### What you should do
Copy out, from the data, each line containing the string "Smith".

(Beginning of Given data)

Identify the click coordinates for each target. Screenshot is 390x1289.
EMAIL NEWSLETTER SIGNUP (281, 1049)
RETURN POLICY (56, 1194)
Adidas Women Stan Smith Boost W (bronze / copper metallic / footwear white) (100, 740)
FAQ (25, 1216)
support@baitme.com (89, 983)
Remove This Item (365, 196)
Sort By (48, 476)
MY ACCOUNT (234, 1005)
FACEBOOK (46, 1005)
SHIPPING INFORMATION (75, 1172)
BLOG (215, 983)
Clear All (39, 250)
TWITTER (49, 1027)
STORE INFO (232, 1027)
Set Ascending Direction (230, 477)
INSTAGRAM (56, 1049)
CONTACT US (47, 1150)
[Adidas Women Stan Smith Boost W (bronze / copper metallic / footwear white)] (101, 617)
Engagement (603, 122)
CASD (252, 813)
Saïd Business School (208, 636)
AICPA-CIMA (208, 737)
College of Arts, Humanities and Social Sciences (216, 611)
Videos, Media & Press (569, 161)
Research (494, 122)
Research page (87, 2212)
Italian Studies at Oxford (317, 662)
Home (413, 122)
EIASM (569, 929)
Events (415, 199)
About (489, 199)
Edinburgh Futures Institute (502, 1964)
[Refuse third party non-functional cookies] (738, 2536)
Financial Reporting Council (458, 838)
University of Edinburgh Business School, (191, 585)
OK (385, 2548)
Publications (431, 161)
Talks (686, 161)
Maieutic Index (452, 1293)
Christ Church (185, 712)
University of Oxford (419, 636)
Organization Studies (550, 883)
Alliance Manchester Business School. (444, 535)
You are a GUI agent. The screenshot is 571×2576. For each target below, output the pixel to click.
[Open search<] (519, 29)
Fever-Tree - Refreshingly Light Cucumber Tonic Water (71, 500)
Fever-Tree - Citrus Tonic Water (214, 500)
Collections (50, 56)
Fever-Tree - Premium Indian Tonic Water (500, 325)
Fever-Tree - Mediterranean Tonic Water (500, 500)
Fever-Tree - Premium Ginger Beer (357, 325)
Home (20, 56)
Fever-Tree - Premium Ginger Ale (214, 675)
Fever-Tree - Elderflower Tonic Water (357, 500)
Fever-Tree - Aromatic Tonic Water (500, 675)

(End of Given data)

### Written response
Adidas Women Stan Smith Boost W (bronze / copper metallic / footwear white) (100, 740)
[Adidas Women Stan Smith Boost W (bronze / copper metallic / footwear white)] (101, 617)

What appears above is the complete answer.